Our framework integrates the most critical deep learning model development software libraries and tools into a single best-in-class bundle that includes:
- High-end deep learning frameworks from Pytorch,
- Visualization and analysis from TensorFlow,
- Versioning from Github, and
- Hyperparameter optimization from SigOpt.
Who can benefit from using it?
Any researcher working on machine learning problems will benefit from DeepDIVA. But it has been specifically designed for deep learning, and researchers focused on particularly complex deep learning models stand to benefit most from it.
Which areas of the process were most important to automate?
It is important to automate as many tasks as possible, but particularly important to automate the tasks that do not benefit from domain expertise. These inexpert tasks are particularly unproductive for research teams.
Through DeepDIVA, we have successfully automated many tasks such as:
- Aggregating and visualizing results in real time,
- Ensuring an experiment can be reproduced, and
- Optimizing hyperparameters.
Automation of hyperparameter optimization was particularly high priority, because it is the most time consuming task that benefits least from expertise. Automating it with SigOpt empowered our team to run this task overnight or during weekends to significantly accelerate the model development process, while saving researcher time.
Why did you select SigOpt as a part of the framework?
We originally learned about SigOpt at NIPS in 2017. As a company founded by academics like Scott Clark, they believe in giving back to the academic community. And one way they do so is through a free version of their solution for academia. We signed up for this program and had experiments up and running in a few short hours.
The first benefit of SigOpt is that it automates the tuning process, which is value enough for most teams that waste time on this problem. But SigOpt is also highly effective at tuning. After testing SigOpt on a variety of models – ranging from simple to complex, including traditional machine learning and deep learning – we learned that SigOpt is highly effective at tuning hyperparameters to improve model performance across this wide cross-section of models. Finally, SigOpt offers analytics like parameter importance that are particularly valuable for reproducibility. Parameter importance will show you the degree to which specific hyperparameters contribute to its performance.
In general, these mathematical approaches to hyperparameter tuning – rather than intuition – produce better unbiased results with less expert time. Standardizing on SigOpt was an obvious choice for our team.
What are your hopes for this solution in the coming months?
Our goal is to facilitate a more efficient scientific process, and, as a result, promote ongoing scientific progress.
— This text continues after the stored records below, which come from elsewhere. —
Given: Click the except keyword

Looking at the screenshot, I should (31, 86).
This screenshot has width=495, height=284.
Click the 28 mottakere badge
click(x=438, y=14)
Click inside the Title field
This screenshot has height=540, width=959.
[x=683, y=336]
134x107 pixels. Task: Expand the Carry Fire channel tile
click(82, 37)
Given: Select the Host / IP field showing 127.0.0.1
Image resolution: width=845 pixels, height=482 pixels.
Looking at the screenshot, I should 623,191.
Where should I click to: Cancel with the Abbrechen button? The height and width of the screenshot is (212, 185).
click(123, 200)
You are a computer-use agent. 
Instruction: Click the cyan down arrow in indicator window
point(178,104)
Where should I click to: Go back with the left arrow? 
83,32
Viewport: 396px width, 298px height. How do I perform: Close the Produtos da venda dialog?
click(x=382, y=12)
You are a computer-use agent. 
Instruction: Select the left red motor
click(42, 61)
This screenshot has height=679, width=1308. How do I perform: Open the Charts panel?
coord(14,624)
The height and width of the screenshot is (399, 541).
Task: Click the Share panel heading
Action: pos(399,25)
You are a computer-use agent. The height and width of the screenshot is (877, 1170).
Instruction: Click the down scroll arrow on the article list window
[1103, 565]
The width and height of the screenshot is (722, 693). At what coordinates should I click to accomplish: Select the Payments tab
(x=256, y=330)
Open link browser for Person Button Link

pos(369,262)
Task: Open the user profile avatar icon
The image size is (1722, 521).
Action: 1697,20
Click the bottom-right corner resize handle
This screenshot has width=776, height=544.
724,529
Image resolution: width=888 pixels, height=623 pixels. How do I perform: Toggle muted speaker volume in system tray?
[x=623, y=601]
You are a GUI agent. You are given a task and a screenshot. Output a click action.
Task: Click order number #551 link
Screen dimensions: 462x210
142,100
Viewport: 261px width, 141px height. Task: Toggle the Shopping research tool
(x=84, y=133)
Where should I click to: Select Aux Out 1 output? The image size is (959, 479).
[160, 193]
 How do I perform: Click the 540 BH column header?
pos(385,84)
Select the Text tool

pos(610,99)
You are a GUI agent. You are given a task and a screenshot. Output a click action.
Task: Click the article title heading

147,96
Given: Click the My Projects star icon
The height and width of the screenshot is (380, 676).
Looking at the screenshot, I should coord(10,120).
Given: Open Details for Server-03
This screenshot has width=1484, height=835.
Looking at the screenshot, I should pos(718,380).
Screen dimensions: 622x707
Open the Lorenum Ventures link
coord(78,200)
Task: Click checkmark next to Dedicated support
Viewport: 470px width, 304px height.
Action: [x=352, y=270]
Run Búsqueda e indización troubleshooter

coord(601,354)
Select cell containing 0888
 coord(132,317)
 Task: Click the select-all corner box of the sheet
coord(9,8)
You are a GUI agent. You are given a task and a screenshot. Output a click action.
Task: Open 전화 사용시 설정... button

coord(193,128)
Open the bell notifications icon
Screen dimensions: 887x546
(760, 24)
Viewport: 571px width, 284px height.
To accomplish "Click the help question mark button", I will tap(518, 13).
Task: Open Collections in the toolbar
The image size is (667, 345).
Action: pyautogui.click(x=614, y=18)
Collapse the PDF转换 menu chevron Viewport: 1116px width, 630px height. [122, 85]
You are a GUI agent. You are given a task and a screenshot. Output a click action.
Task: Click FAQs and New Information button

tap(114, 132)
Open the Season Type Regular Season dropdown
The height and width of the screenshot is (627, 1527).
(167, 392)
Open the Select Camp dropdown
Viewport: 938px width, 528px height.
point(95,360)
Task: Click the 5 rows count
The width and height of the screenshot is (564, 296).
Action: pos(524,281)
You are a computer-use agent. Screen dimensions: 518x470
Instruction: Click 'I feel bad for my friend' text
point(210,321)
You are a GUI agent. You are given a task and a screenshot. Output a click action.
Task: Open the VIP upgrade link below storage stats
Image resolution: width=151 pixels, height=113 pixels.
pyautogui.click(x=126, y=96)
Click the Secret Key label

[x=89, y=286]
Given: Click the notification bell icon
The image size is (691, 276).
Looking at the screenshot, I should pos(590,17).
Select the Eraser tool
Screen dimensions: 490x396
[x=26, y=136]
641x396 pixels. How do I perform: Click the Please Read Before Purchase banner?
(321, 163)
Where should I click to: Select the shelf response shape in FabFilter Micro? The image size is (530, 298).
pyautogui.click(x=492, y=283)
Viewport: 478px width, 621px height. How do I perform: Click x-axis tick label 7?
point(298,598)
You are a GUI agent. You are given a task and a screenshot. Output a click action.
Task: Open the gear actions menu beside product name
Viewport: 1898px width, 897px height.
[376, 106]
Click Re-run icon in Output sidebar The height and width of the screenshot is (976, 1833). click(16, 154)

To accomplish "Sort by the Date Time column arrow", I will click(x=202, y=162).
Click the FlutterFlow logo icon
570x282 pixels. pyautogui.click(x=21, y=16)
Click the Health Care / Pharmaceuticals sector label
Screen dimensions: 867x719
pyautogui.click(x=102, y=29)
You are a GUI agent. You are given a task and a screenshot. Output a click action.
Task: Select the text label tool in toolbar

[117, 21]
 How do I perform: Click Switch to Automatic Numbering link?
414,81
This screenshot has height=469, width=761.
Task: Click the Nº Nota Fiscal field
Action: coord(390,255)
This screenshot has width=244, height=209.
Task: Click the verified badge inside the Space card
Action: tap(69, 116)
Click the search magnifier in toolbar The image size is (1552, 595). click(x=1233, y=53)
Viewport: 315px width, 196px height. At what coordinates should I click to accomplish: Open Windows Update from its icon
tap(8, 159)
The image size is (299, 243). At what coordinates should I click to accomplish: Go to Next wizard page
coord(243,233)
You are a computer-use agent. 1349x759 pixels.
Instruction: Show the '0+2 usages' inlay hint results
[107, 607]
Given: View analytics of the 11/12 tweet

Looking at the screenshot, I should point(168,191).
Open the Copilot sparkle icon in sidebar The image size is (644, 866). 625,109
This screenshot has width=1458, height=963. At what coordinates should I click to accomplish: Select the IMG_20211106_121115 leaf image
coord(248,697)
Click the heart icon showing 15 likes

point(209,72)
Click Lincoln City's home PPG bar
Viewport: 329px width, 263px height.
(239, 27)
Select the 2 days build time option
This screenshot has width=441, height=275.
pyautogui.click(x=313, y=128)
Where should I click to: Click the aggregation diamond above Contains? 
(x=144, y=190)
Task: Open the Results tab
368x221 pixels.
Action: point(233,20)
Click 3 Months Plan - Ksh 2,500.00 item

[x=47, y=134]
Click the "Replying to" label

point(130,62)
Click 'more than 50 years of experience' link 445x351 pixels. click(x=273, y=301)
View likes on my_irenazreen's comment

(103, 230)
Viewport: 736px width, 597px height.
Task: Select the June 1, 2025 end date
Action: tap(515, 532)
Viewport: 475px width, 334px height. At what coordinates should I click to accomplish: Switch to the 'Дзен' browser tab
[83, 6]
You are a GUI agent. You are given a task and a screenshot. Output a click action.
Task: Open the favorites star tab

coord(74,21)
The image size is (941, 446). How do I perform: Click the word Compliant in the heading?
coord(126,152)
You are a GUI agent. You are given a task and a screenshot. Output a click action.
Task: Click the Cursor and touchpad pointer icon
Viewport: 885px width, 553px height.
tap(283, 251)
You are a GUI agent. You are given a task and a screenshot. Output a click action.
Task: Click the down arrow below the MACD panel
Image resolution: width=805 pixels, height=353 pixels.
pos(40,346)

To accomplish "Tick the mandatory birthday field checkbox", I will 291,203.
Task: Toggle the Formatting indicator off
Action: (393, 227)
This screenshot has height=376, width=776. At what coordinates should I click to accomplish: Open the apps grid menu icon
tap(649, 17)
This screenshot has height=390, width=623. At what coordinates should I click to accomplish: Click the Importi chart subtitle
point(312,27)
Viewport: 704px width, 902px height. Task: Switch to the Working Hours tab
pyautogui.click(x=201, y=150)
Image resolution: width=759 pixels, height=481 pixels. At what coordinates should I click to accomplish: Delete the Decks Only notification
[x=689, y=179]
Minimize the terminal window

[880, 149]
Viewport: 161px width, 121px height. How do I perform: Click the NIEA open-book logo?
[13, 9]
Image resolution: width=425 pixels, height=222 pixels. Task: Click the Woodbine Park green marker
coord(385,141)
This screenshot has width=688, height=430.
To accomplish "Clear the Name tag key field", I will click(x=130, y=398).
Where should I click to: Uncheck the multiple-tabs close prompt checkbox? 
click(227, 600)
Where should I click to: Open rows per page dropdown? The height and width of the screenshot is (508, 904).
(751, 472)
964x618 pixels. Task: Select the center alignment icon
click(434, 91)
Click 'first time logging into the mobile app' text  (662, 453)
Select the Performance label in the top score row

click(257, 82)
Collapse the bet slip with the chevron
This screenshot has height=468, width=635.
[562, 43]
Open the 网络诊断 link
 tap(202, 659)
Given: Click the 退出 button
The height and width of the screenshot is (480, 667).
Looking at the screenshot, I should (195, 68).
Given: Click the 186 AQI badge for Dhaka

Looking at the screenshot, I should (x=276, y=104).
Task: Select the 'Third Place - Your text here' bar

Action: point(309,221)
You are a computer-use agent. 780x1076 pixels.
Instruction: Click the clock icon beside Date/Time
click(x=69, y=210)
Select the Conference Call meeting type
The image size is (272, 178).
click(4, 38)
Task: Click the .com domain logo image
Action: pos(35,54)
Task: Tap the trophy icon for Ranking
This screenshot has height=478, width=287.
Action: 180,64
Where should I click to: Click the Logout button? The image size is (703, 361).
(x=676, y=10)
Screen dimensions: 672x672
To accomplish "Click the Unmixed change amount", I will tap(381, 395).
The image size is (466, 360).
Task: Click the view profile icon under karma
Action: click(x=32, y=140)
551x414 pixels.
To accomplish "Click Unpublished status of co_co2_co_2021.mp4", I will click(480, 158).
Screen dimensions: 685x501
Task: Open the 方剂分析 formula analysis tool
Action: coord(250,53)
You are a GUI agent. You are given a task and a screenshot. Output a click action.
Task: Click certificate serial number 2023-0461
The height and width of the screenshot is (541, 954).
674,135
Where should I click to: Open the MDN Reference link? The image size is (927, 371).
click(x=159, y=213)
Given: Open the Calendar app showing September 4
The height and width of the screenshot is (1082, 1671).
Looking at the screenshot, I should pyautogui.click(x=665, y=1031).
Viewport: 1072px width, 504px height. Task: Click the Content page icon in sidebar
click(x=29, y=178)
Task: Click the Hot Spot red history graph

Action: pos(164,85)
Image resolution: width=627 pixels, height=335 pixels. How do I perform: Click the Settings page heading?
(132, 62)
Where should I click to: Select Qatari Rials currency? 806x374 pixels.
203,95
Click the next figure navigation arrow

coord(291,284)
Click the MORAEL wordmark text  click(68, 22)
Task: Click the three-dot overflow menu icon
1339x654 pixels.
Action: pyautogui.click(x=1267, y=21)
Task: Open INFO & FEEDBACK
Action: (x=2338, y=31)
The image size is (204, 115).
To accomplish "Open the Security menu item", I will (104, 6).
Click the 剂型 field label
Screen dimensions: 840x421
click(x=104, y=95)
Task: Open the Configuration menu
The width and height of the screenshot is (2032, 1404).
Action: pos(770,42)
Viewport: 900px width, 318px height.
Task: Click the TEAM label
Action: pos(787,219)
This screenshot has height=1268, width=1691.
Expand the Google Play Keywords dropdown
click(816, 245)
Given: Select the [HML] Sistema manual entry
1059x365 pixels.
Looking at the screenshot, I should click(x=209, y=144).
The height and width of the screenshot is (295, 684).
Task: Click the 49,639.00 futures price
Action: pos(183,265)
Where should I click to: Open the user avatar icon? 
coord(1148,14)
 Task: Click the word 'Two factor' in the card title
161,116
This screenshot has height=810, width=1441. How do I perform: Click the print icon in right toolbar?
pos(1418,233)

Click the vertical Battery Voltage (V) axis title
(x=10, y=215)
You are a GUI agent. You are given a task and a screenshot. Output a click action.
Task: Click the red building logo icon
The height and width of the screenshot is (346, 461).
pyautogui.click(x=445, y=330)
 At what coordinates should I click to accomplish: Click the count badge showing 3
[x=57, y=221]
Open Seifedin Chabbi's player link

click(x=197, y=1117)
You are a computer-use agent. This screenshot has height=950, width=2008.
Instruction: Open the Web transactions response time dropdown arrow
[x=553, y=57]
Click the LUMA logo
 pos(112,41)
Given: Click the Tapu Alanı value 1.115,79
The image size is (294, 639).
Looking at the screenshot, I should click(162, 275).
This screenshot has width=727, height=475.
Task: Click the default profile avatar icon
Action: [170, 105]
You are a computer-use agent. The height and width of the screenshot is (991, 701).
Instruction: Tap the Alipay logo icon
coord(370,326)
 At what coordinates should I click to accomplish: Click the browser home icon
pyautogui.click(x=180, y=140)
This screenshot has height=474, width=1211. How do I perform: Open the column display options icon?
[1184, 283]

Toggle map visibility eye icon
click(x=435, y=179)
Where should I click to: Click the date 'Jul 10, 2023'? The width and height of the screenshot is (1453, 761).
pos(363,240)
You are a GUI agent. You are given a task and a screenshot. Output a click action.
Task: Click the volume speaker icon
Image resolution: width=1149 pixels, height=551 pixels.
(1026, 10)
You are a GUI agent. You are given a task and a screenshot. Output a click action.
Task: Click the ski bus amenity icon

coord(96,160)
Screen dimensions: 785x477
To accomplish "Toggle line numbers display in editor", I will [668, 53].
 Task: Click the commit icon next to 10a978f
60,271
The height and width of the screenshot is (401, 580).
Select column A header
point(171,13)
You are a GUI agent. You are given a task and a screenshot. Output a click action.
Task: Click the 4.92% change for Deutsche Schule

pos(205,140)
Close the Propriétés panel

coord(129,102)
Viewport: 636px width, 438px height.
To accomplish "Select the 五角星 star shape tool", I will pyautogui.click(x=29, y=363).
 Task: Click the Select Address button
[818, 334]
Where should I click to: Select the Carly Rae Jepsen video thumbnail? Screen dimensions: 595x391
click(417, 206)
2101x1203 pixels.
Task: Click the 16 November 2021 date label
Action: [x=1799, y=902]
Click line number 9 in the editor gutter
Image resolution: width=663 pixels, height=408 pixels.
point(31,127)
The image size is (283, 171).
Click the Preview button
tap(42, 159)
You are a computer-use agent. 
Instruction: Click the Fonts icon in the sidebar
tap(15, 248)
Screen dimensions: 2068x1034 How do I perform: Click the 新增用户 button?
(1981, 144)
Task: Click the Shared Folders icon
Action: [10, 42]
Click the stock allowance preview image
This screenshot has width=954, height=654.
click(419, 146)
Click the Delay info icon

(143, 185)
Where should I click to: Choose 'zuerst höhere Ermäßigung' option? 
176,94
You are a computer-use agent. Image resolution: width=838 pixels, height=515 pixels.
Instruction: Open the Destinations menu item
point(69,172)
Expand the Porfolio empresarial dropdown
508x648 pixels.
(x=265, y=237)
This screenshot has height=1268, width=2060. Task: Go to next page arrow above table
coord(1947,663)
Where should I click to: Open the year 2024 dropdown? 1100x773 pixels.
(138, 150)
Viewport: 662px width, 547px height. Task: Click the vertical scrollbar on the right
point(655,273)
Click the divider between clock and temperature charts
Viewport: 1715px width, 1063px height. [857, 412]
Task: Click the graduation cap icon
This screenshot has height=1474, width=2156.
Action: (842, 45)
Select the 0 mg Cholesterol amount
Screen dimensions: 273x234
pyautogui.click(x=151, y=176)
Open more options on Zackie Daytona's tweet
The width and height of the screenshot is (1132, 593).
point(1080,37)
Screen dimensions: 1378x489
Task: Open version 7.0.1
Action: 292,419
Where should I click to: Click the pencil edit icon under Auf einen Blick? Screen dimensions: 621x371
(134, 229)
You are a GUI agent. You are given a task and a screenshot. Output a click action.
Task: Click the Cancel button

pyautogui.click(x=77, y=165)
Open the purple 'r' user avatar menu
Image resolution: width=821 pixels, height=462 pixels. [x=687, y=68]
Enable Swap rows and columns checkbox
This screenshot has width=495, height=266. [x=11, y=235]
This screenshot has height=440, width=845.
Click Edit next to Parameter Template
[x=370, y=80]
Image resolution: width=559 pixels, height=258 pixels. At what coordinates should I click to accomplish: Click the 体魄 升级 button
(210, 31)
To do so, we hope to promote reproducible research, while fostering a friendly environment in which both academy and industry collaborate on problems, share best practices, and contribute to mutual success. More tactically, we will encourage teams to publish research articles that include the database, source code, and experimental setup.
We believe that DeepDIVA is a valuable tool to make this entire process easier for teams. So DeepDIVA is our contribution to this process, designed specifically to facilitate reproducible research. In the best case scenario, all research published in the future will come with DeepDIVA URLs or other similar competing frameworks. Doing so will benefit the broader community.